Acórdão do Tribunal da Relação de Coimbra
Processo:
2/04.8TBAVR.C1
Nº Convencional: JTRC
Relator: REGINA ROSA
Descritores: INCOMPETÊNCIA INTERNACIONAL DOS TRIBUNAIS PORTUGUESES
ACÇÃO CÍVEL EMERGENTE DE MATÉRIA CONTRATUAL COMERCIAL
Data do Acordão: 12/05/2006
Votação: UNANIMIDADE
Tribunal Recurso: TRIBUNAL JUDICIAL DE AVEIRO - 2º JUÍZO CÍVEL
Texto Integral: S
Meio Processual: APELAÇÃO
Decisão: REVOGADA
Legislação Nacional: ARTºS 2º, 5º E 60º, Nº 1, DO REGULAMENTO CE/44/2001, DE 22/12/00
Sumário: I – Para a determinação da competência internacional do tribunal, a regra é a do domicílio do réu – artº 2º, nº 1, do Regulamento CE/44/2001.

II – Em matéria contratual, o artº 5 do citado Regul. estabelece como critério especial de competência o lugar onde a obrigação em questão foi ou deva ser cumprida, esclarecendo-se no seu nº 1, al. b), que o lugar do cumprimento da obrigação em questão será, no caso da venda de bens, o Estado-Membro onde, nos termos do contrato, os bens foram ou devam ser entregues.

→ Tarefas
• a. Responda com base no acórdão:
(i) Quem foi o relator?
(ii) Qual foi o resultado da votação?
(iii) Segundo o sumário, qual é a regra para determinar a competência internacional do tribunal?
• b. Transcreva do acórdão tudo o que vai desde "II – Em matéria" até "devam ser entregues.".
Os itens que se seguem são material independente do acórdão.

→ Itens fornecidos
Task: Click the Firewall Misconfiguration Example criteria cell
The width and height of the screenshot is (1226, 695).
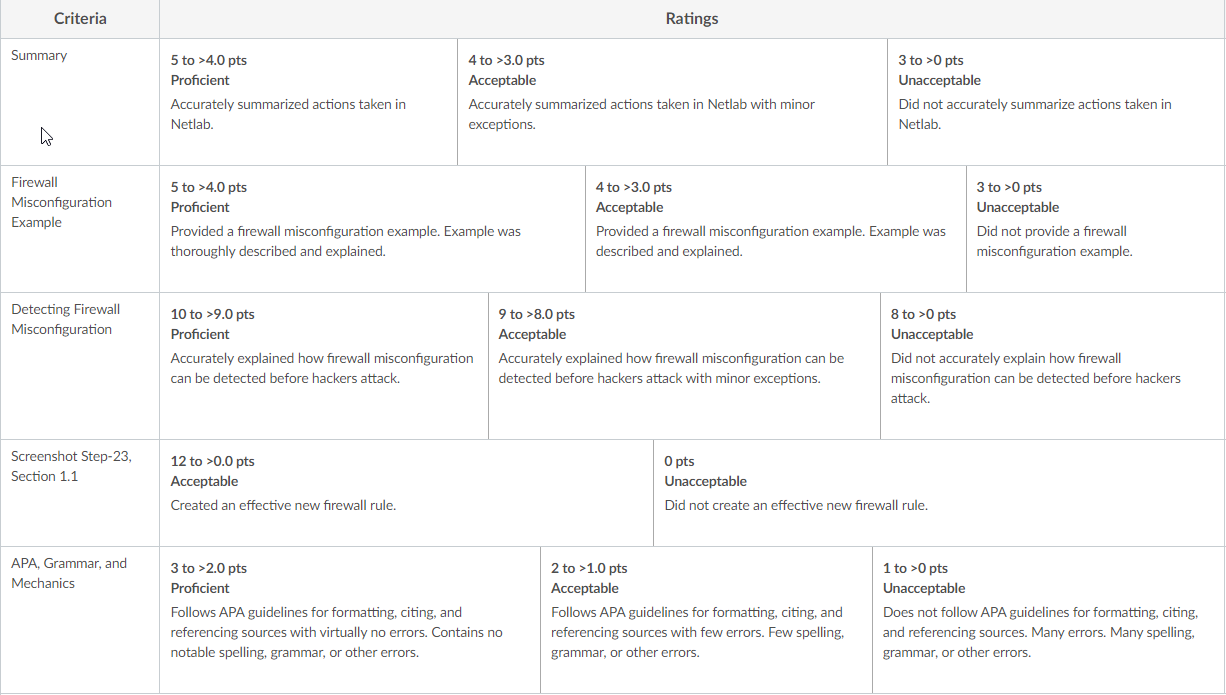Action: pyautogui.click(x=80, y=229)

==

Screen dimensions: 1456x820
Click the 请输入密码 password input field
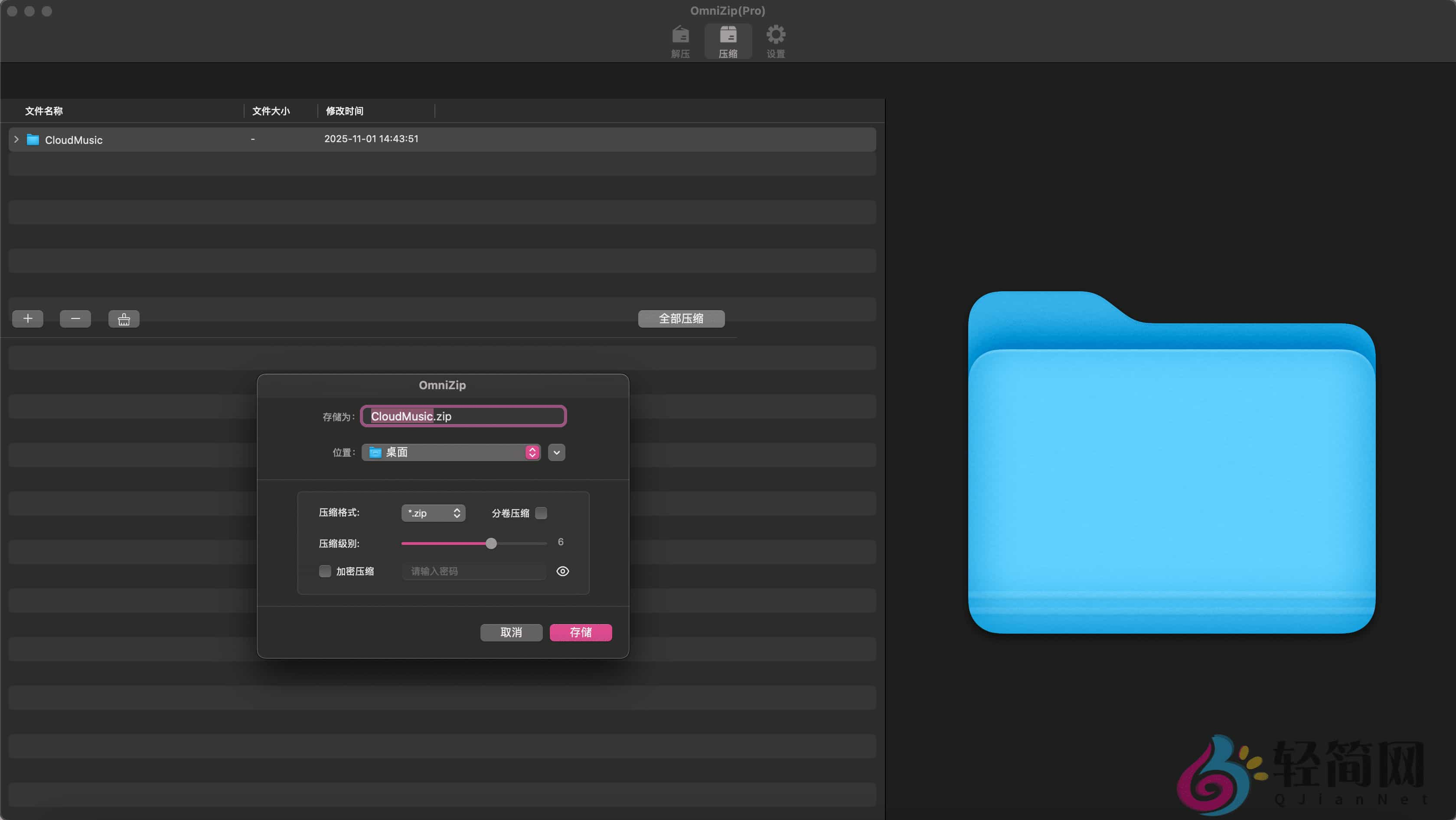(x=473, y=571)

→ Respostas por tarefa
• a.
(i) Regina Rosa.
(ii) Unanimidade.
(iii) A regra do domicílio do réu.

• b.
II – Em matéria contratual, o artº 5 do citado Regul. estabelece como critério especial de competência o lugar onde a obrigação em questão foi ou deva ser cumprida, esclarecendo-se no seu nº 1, al. b), que o lugar do cumprimento da obrigação em questão será, no caso da venda de bens, o Estado-Membro onde, nos termos do contrato, os bens foram ou devam ser entregues.